Directions -
Look through the material below and show every line with the word "agent".

%%

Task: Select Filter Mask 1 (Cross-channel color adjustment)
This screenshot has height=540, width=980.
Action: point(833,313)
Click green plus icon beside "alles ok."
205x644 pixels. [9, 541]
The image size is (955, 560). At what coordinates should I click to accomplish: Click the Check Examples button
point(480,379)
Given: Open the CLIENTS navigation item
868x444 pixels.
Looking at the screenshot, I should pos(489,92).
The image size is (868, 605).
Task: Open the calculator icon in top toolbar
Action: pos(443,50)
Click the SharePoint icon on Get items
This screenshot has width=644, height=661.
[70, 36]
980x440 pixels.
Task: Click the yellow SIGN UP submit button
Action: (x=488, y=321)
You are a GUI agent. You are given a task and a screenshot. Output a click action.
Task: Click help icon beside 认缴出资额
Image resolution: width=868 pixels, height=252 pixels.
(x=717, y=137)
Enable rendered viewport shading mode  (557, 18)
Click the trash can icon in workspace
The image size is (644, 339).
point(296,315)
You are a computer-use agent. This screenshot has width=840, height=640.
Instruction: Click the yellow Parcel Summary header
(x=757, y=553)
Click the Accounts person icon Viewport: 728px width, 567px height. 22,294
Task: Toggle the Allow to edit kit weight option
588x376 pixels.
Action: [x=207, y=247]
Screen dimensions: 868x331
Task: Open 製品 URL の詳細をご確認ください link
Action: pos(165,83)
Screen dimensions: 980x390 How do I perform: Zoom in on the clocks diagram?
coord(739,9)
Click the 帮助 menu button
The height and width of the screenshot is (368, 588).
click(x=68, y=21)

%%

Written answer -
You are a GUI agent. You are given a task and a screenshot. Output a click action.
You are a computer-use agent. This screenshot has width=840, height=640.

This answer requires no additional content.